Once I have my pencil sketches ready, I plan out how I want my motifs to be finished. Most of the time, my final motifs aren't outlined. This is why I take extra care to ink each part of the motif separately. In this case, I made sure that each berry was drawn at a distance from the branch, the centers of the flowers were not touching the petals, and the leaves were drawn separately as well.
There are times when I mess up, and this is when the tracing paper comes to my rescue. I redraw my motifs in ink on the tracing paper, again making sure I draw each part slightly away from the other.
I use a pen with black ink (my favorites are Uniball Fine Eye and Sakura Micron 0.5 mm) to redraw my motifs.
Once I'm happy with the final sketches, I erase all the pencil marks, so that they're ready for the scanner (or the smartphone).
The next thing I do is scan my sketches. I clean them up and adjust the brightness and contrast in Photoshop. In case I use my smartphone to quickly take a snap of my sketches (which is what I do most of the time), I use Google Snapseed for all the adjustments required to get my sketches ready for digitizing.

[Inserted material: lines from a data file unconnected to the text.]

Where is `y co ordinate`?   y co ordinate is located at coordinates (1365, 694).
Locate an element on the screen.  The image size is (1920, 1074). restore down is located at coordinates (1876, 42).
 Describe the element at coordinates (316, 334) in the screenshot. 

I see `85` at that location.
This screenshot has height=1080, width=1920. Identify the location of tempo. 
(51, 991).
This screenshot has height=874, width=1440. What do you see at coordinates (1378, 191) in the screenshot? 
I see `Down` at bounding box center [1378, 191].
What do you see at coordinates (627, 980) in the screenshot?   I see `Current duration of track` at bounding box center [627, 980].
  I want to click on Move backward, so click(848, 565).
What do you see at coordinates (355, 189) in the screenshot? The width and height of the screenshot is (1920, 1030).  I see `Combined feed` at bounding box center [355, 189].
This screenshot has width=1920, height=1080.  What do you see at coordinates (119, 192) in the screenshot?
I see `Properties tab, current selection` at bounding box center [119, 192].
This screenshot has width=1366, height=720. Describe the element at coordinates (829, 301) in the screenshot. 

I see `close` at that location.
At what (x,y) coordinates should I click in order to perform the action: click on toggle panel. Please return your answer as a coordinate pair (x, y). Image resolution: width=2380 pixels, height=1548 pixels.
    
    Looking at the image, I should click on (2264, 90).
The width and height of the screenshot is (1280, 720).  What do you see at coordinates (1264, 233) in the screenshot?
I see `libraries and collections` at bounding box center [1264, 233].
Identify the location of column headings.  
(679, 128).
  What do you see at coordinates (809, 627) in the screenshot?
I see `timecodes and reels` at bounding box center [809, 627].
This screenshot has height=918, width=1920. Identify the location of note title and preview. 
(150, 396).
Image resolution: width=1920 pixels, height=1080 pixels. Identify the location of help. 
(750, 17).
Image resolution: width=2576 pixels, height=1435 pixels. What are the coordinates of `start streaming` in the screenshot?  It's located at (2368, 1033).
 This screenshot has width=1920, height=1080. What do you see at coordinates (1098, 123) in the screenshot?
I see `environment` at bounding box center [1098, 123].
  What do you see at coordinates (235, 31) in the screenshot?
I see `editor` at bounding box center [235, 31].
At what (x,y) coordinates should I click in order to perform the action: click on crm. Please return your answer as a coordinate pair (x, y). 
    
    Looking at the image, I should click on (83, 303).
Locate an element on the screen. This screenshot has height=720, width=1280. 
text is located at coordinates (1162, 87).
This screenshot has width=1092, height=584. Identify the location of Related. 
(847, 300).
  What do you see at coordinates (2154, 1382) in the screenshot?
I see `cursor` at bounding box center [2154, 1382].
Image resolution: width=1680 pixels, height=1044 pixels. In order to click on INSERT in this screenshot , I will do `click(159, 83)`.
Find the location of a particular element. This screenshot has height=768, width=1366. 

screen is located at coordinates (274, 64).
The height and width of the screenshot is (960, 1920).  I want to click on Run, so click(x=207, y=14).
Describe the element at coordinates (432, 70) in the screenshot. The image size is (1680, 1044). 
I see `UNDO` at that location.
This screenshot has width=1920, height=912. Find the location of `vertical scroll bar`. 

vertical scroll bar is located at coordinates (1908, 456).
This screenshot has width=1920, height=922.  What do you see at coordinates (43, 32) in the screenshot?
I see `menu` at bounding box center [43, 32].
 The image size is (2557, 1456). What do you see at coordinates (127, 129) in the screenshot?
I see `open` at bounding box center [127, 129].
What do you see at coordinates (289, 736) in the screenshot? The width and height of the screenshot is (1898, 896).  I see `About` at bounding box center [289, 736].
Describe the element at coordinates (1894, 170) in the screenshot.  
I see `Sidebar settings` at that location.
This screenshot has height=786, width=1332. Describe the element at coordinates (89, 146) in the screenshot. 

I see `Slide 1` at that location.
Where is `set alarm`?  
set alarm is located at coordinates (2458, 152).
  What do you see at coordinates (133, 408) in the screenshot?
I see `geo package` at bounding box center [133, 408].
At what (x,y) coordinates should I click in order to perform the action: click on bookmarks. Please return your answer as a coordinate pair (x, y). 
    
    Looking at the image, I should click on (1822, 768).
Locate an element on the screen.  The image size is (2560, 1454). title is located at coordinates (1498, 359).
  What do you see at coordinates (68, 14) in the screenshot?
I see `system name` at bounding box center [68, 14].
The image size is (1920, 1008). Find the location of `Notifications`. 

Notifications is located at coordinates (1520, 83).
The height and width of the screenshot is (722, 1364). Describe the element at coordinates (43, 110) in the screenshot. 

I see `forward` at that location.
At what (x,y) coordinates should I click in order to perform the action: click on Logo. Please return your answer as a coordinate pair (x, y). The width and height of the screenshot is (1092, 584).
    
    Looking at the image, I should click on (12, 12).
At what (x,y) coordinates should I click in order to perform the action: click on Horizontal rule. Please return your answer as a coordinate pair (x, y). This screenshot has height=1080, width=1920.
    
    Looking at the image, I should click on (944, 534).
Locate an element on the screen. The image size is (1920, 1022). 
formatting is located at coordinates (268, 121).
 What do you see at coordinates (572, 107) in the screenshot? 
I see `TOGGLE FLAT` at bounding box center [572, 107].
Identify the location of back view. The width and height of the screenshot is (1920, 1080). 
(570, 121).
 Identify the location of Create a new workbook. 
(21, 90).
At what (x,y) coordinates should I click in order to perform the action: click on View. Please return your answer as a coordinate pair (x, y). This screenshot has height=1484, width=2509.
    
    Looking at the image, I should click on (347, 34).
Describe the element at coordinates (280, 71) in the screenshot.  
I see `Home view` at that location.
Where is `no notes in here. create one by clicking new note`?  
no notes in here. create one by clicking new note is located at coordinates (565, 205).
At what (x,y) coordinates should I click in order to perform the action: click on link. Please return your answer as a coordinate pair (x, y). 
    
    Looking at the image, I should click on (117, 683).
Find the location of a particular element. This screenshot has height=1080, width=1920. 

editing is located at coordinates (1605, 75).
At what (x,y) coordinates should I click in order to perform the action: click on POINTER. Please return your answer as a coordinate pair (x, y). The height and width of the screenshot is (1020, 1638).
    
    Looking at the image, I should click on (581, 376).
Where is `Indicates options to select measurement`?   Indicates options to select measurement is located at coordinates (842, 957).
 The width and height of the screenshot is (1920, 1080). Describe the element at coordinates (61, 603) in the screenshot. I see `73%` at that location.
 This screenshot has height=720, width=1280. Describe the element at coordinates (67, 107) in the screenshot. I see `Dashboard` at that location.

Once I've adjusted the brightness (which is all I have to do really), I'm all set to take these sketches into Adobe Illustrator. Illustrator is my go-to pattern-making software. I like how intuitive the program is for making repeat patterns, even when you're not using the inbuilt pattern-making option. I also love the ease of drawing directly onto the computer, and I quite like the clean, vector look that can be achieved.
To see exactly how I use Snapseed to edit my photos, you can check out this quick guide.
Once I've opened up my sketches in Illustrator, I use the Image Trace function to vectorize them.
I've tried both the Black and White Logo, and the Sketched Art settings, but I prefer the latter even though the difference is quite subtle. I play around with the threshold values until I get just the right thickness of lines. I then expand the image and ungroup the vectorized motifs.
These are how my motifs looked after being vectorized.
Coloring & Adding Details
Next, I try out a variety of color combinations for my motifs, keeping in mind the color palette I'd zeroed in on, in the mood board stage. This is where I also add additional details inside the flowers and the leaves. I use the drawing tablet for adding these details. Once all the details and colors have been finalized, I regroup the elements as they make up each motif.
The Final Arrangement
Once I'm satisfied with how my motifs look, it's time to arrange, rearrange, rotate, and reflect my motifs to create an arrangement that feels just right. This stage usually takes me quite some time. I'm never completely happy with the result, but I'm training myself to make peace with the 80% that I'm happy with.
And, voila! That is my Holiday Bouquet for you.